— Exercise instructions —
Every entry needs to be printed exactly, please.
----- Given data -----
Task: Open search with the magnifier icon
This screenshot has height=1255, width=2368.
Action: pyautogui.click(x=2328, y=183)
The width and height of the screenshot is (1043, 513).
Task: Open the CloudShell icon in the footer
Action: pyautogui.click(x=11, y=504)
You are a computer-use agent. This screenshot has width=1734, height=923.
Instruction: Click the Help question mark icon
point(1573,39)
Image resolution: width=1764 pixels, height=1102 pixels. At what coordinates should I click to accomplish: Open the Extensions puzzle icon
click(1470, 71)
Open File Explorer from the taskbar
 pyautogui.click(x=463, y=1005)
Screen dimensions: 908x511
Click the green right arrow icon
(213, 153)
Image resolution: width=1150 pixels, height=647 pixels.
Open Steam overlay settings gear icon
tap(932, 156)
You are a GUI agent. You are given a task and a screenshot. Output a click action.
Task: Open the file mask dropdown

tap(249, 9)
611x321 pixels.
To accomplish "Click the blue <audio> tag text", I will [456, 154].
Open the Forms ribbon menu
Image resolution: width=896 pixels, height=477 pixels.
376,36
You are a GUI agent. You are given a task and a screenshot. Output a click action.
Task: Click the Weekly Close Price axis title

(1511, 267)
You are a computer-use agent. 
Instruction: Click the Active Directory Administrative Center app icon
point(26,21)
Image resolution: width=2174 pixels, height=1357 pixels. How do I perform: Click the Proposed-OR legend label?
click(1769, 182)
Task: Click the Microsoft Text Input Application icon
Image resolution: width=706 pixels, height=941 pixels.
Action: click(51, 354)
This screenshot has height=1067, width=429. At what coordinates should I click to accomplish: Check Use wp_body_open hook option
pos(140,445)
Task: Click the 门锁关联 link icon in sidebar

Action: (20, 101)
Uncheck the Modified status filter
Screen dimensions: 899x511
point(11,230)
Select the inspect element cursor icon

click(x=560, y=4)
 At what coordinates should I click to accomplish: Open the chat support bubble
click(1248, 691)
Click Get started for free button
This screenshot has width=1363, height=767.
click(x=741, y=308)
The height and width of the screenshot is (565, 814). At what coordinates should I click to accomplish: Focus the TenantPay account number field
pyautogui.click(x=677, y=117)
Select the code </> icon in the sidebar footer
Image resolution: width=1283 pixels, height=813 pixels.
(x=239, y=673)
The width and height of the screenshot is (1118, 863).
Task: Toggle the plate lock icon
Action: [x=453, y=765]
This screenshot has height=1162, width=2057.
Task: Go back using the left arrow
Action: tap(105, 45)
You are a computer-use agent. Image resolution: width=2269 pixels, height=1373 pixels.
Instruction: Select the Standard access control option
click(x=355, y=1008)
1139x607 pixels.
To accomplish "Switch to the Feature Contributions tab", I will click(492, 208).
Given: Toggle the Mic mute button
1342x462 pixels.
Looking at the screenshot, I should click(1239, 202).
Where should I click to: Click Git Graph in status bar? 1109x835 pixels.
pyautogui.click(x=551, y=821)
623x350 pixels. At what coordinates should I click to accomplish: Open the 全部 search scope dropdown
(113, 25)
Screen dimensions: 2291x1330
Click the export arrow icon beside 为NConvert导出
-----
— Answer for the task —
Task: Open search with the magnifier icon
This screenshot has height=1255, width=2368.
Action: pyautogui.click(x=2328, y=183)
The width and height of the screenshot is (1043, 513).
Task: Open the CloudShell icon in the footer
Action: pyautogui.click(x=11, y=504)
You are a computer-use agent. This screenshot has width=1734, height=923.
Instruction: Click the Help question mark icon
point(1573,39)
Image resolution: width=1764 pixels, height=1102 pixels. At what coordinates should I click to accomplish: Open the Extensions puzzle icon
click(1470, 71)
Open File Explorer from the taskbar
 pyautogui.click(x=463, y=1005)
Screen dimensions: 908x511
Click the green right arrow icon
(213, 153)
Image resolution: width=1150 pixels, height=647 pixels.
Open Steam overlay settings gear icon
tap(932, 156)
You are a GUI agent. You are given a task and a screenshot. Output a click action.
Task: Open the file mask dropdown

tap(249, 9)
611x321 pixels.
To accomplish "Click the blue <audio> tag text", I will [456, 154].
Open the Forms ribbon menu
Image resolution: width=896 pixels, height=477 pixels.
376,36
You are a GUI agent. You are given a task and a screenshot. Output a click action.
Task: Click the Weekly Close Price axis title

(1511, 267)
You are a computer-use agent. 
Instruction: Click the Active Directory Administrative Center app icon
point(26,21)
Image resolution: width=2174 pixels, height=1357 pixels. How do I perform: Click the Proposed-OR legend label?
click(1769, 182)
Task: Click the Microsoft Text Input Application icon
Image resolution: width=706 pixels, height=941 pixels.
Action: click(51, 354)
This screenshot has height=1067, width=429. At what coordinates should I click to accomplish: Check Use wp_body_open hook option
pos(140,445)
Task: Click the 门锁关联 link icon in sidebar

Action: (20, 101)
Uncheck the Modified status filter
Screen dimensions: 899x511
point(11,230)
Select the inspect element cursor icon

click(x=560, y=4)
 At what coordinates should I click to accomplish: Open the chat support bubble
click(1248, 691)
Click Get started for free button
This screenshot has width=1363, height=767.
click(x=741, y=308)
The height and width of the screenshot is (565, 814). At what coordinates should I click to accomplish: Focus the TenantPay account number field
pyautogui.click(x=677, y=117)
Select the code </> icon in the sidebar footer
Image resolution: width=1283 pixels, height=813 pixels.
(x=239, y=673)
The width and height of the screenshot is (1118, 863).
Task: Toggle the plate lock icon
Action: [x=453, y=765]
This screenshot has height=1162, width=2057.
Task: Go back using the left arrow
Action: tap(105, 45)
You are a computer-use agent. Image resolution: width=2269 pixels, height=1373 pixels.
Instruction: Select the Standard access control option
click(x=355, y=1008)
1139x607 pixels.
To accomplish "Switch to the Feature Contributions tab", I will click(492, 208).
Given: Toggle the Mic mute button
1342x462 pixels.
Looking at the screenshot, I should click(1239, 202).
Where should I click to: Click Git Graph in status bar? 1109x835 pixels.
pyautogui.click(x=551, y=821)
623x350 pixels. At what coordinates should I click to accomplish: Open the 全部 search scope dropdown
(113, 25)
Screen dimensions: 2291x1330
Click the export arrow icon beside 为NConvert导出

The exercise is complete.